12 October 2006
South Africa’s police reservist (volunteer) service has approximately 30 000 active members and is expected to grow to 80 000 by 2009 with an additional budget of R260-million.
Reservists support the permanent South African Police Service (SAPS) staff complement, which currently stands at 156 000 and is expected to grow to 179 000 by 2008/09.
In May, the government approved a budget of R260-million to call up around 50 000 police reservists over the next three years.
R60-million will be spent calling up at least 8 000 reservists in 2006/07, followed by R80-million for a further 15 000 reservists in 2007/08, and R120-million for 25 000 more reservists in 2008/09.
All reservists will take part in modular outcomes-based training programmes to enhance their skills and knowledge.
Joining forces to beat crime
Safety and Security Minister Charles Nqakula, speaking after the release of the SAPS annual report in September, said there was a growing understanding among South Africans “that we cannot expect that only the police will be responsible for the fight against crime while the rest of us don’t participate.”
A month before that, Nqakula called on “all law-abiding citizens” in South Africa to join in the fight against crime.
The minister’s appeal coincided with a move by the government to strengthen policing at station level throughout the country, and through this to draw in stronger community support for combating crime.

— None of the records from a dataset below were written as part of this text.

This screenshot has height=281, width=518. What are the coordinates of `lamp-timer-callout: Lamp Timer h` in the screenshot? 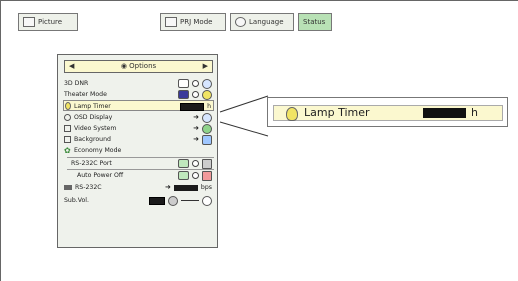 It's located at (388, 112).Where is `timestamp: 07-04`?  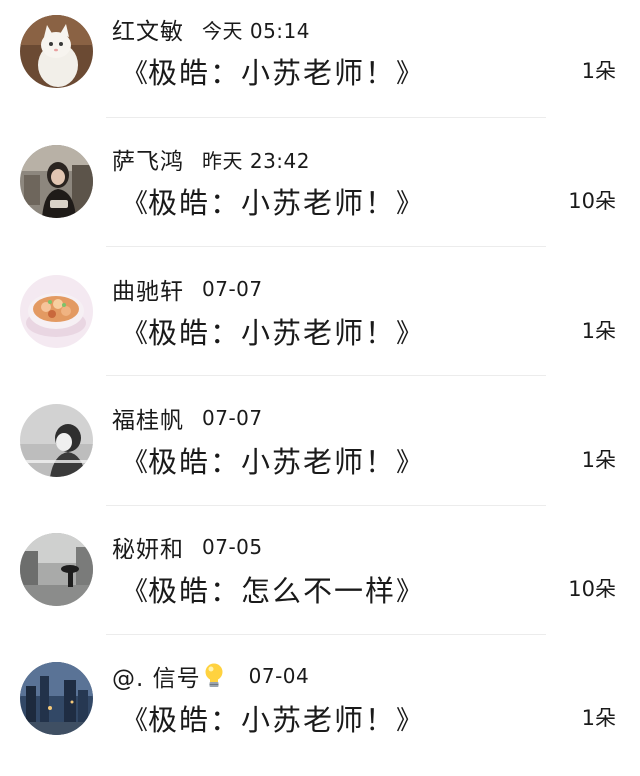
timestamp: 07-04 is located at coordinates (279, 676). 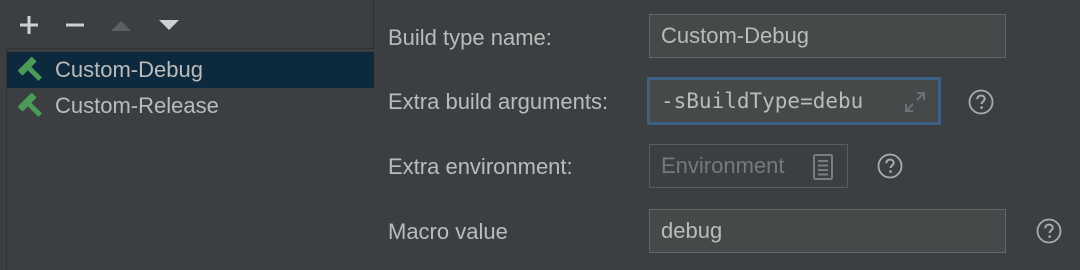 What do you see at coordinates (186, 24) in the screenshot?
I see `list-toolbar` at bounding box center [186, 24].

National Police Commissioner Jackie Selebi said recently that the SAPS would absorb members of the country’s commando units if they applied in their individual capacities to be reservists.
“They should apply just like anyone who wants to become a police reservist,” Selebi said.
A joint task team co-chaired by the SAPS and the South African National Defence Force visited the provinces recently to help implement an exit-entry plan for commandos and reservists, and to identify potential gaps in the phasing out of South Africa’s commandos.